> **TASK OBJECTIVE**: Exact copy, pictures excluded: write out every line below.

Stored items from a collection

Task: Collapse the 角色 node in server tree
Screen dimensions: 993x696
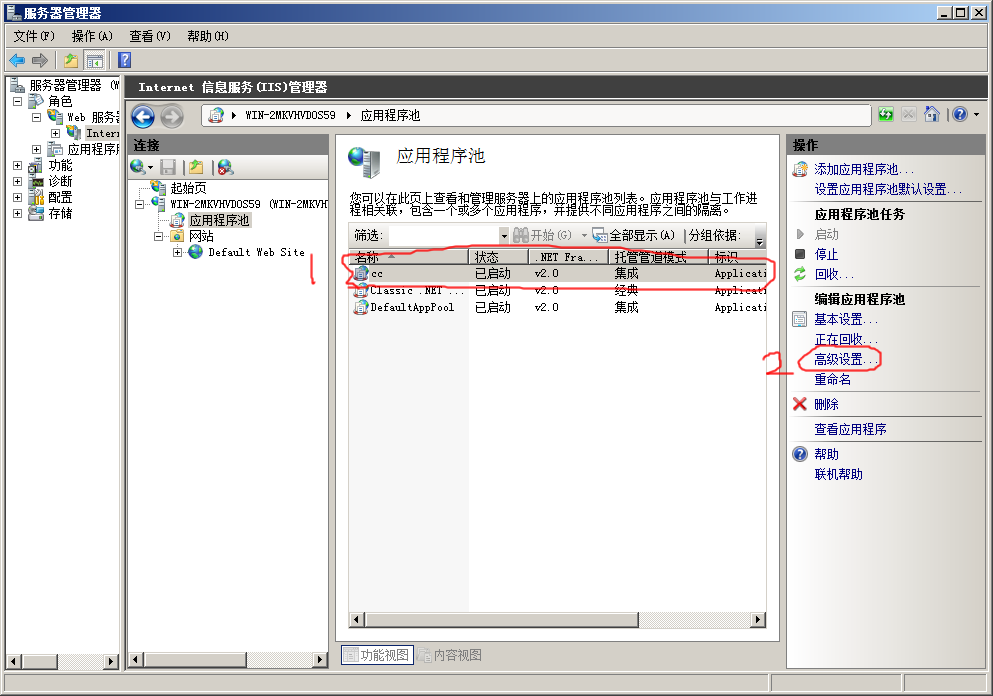Action: (x=17, y=102)
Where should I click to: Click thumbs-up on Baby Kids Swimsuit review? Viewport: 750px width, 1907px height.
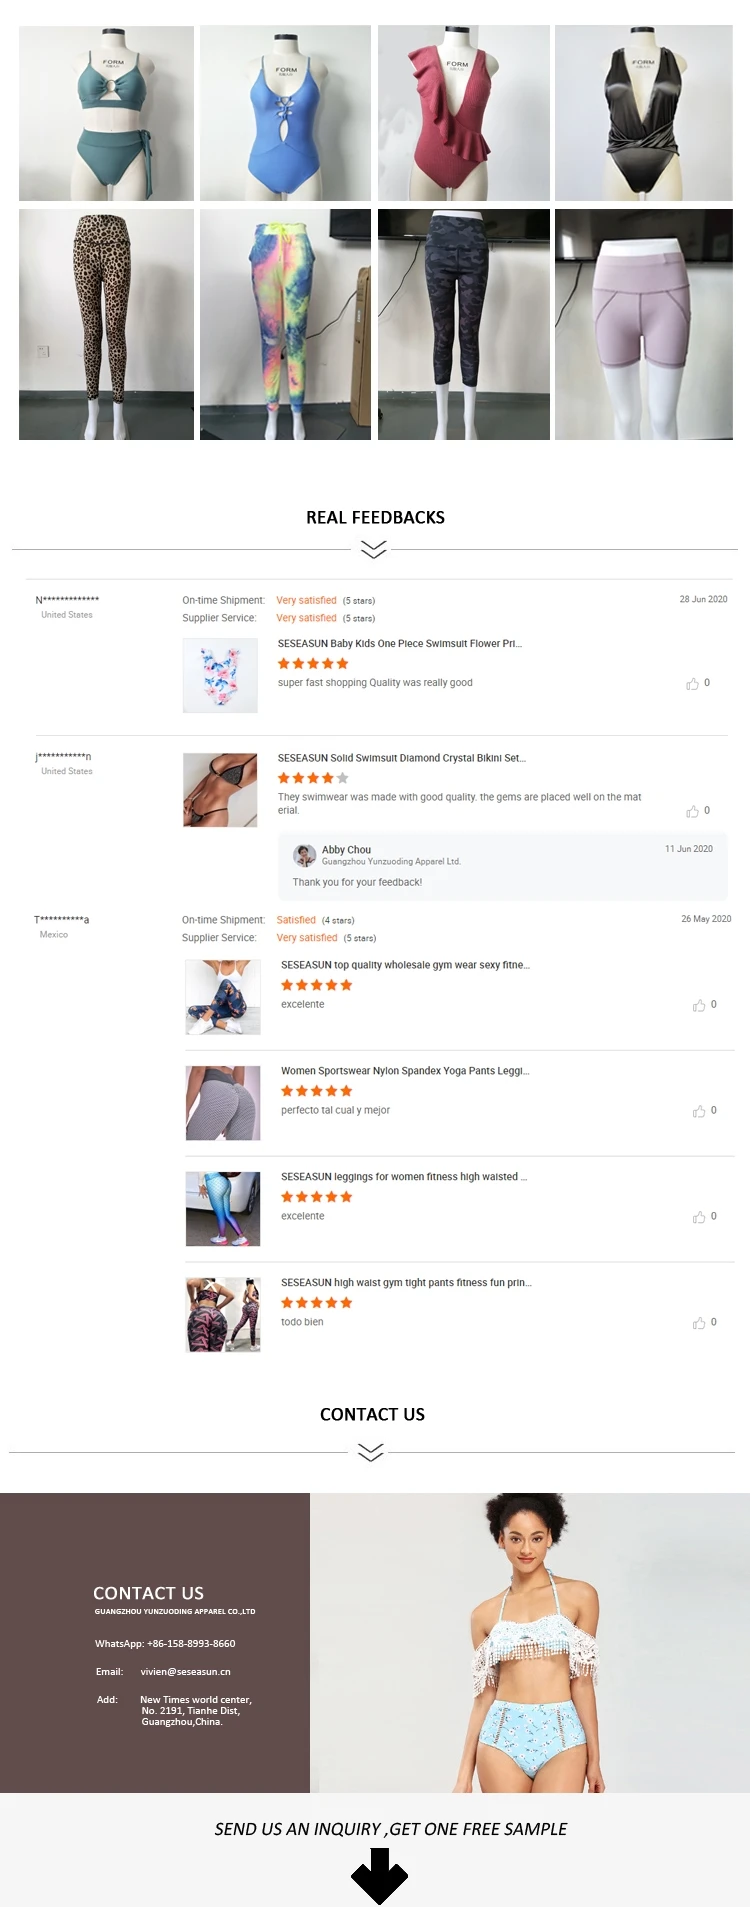(x=692, y=684)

> **RESPONSE**:
Task: Collapse the 角色 node in server tree
Screen dimensions: 993x696
Action: (x=17, y=102)
Where should I click to: Click thumbs-up on Baby Kids Swimsuit review? Viewport: 750px width, 1907px height.
(x=692, y=684)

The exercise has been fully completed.